* _Data provided_
····················
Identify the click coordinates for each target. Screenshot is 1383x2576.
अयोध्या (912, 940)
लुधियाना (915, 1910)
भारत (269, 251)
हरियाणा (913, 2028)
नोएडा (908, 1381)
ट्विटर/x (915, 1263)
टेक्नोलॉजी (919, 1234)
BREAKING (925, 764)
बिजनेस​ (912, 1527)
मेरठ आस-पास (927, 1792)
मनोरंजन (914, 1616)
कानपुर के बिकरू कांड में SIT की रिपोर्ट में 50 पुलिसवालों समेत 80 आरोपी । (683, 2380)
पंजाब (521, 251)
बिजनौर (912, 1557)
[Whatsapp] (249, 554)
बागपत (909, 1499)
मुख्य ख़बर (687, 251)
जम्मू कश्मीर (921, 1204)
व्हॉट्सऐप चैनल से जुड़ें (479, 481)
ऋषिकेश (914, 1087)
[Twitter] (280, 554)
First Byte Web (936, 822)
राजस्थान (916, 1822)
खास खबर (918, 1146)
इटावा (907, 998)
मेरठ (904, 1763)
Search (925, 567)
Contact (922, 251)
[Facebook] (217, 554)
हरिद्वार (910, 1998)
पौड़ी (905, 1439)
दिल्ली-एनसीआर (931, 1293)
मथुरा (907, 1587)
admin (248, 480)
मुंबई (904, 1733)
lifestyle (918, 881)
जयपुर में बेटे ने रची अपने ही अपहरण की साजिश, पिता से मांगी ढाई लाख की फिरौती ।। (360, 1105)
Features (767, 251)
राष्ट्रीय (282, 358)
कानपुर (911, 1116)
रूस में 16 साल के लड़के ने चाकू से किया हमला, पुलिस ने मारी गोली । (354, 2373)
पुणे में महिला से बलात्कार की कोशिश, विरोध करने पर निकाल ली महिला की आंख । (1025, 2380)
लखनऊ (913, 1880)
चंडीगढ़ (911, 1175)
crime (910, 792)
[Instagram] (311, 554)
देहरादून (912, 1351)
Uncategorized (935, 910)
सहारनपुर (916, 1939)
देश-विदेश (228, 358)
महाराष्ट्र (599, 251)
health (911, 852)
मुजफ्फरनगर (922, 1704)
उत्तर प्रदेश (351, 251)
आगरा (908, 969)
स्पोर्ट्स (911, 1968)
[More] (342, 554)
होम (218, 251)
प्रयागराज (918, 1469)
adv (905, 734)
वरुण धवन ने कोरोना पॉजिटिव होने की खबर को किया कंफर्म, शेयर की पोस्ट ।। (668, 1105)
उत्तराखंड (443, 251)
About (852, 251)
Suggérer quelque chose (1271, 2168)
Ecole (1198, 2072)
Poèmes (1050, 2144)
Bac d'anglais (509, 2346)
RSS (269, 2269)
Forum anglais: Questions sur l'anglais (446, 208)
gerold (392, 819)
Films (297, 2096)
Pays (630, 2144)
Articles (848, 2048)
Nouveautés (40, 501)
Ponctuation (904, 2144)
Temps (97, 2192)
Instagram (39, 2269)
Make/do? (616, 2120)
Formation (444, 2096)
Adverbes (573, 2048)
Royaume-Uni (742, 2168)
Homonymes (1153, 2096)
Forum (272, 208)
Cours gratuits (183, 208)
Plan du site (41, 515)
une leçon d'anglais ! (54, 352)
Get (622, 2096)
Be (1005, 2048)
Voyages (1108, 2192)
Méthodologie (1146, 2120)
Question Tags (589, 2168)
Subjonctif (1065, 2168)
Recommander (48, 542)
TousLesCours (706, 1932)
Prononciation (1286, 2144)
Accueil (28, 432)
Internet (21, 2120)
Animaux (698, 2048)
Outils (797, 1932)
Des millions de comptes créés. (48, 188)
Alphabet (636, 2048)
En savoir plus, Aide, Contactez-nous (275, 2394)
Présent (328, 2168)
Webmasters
····················
* _Goal of the exercise_
The data above should be returned exactly as written.

* _Task result_
Identify the click coordinates for each target. Screenshot is 1383x2576.
अयोध्या (912, 940)
लुधियाना (915, 1910)
भारत (269, 251)
हरियाणा (913, 2028)
नोएडा (908, 1381)
ट्विटर/x (915, 1263)
टेक्नोलॉजी (919, 1234)
BREAKING (925, 764)
बिजनेस​ (912, 1527)
मेरठ आस-पास (927, 1792)
मनोरंजन (914, 1616)
कानपुर के बिकरू कांड में SIT की रिपोर्ट में 50 पुलिसवालों समेत 80 आरोपी । (683, 2380)
पंजाब (521, 251)
बिजनौर (912, 1557)
[Whatsapp] (249, 554)
बागपत (909, 1499)
मुख्य ख़बर (687, 251)
जम्मू कश्मीर (921, 1204)
व्हॉट्सऐप चैनल से जुड़ें (479, 481)
ऋषिकेश (914, 1087)
[Twitter] (280, 554)
First Byte Web (936, 822)
राजस्थान (916, 1822)
खास खबर (918, 1146)
इटावा (907, 998)
मेरठ (904, 1763)
Search (925, 567)
Contact (922, 251)
[Facebook] (217, 554)
हरिद्वार (910, 1998)
पौड़ी (905, 1439)
दिल्ली-एनसीआर (931, 1293)
मथुरा (907, 1587)
admin (248, 480)
मुंबई (904, 1733)
lifestyle (918, 881)
जयपुर में बेटे ने रची अपने ही अपहरण की साजिश, पिता से मांगी ढाई लाख की फिरौती ।। (360, 1105)
Features (767, 251)
राष्ट्रीय (282, 358)
कानपुर (911, 1116)
रूस में 16 साल के लड़के ने चाकू से किया हमला, पुलिस ने मारी गोली । (354, 2373)
पुणे में महिला से बलात्कार की कोशिश, विरोध करने पर निकाल ली महिला की आंख । (1025, 2380)
लखनऊ (913, 1880)
चंडीगढ़ (911, 1175)
crime (910, 792)
[Instagram] (311, 554)
देहरादून (912, 1351)
Uncategorized (935, 910)
सहारनपुर (916, 1939)
देश-विदेश (228, 358)
महाराष्ट्र (599, 251)
health (911, 852)
मुजफ्फरनगर (922, 1704)
उत्तर प्रदेश (351, 251)
आगरा (908, 969)
स्पोर्ट्स (911, 1968)
[More] (342, 554)
होम (218, 251)
प्रयागराज (918, 1469)
adv (905, 734)
वरुण धवन ने कोरोना पॉजिटिव होने की खबर को किया कंफर्म, शेयर की पोस्ट ।। (668, 1105)
उत्तराखंड (443, 251)
About (852, 251)
Suggérer quelque chose (1271, 2168)
Ecole (1198, 2072)
Poèmes (1050, 2144)
Bac d'anglais (509, 2346)
RSS (269, 2269)
Forum anglais: Questions sur l'anglais (446, 208)
gerold (392, 819)
Films (297, 2096)
Pays (630, 2144)
Articles (848, 2048)
Nouveautés (40, 501)
Ponctuation (904, 2144)
Temps (97, 2192)
Instagram (39, 2269)
Make/do? (616, 2120)
Formation (444, 2096)
Adverbes (573, 2048)
Royaume-Uni (742, 2168)
Homonymes (1153, 2096)
Forum (272, 208)
Cours gratuits (183, 208)
Plan du site (41, 515)
une leçon d'anglais ! (54, 352)
Get (622, 2096)
Be (1005, 2048)
Voyages (1108, 2192)
Méthodologie (1146, 2120)
Question Tags (589, 2168)
Subjonctif (1065, 2168)
Recommander (48, 542)
TousLesCours (706, 1932)
Prononciation (1286, 2144)
Accueil (28, 432)
Internet (21, 2120)
Animaux (698, 2048)
Outils (797, 1932)
Des millions de comptes créés. (48, 188)
Alphabet (636, 2048)
En savoir plus, Aide, Contactez-nous (275, 2394)
Présent (328, 2168)
Webmasters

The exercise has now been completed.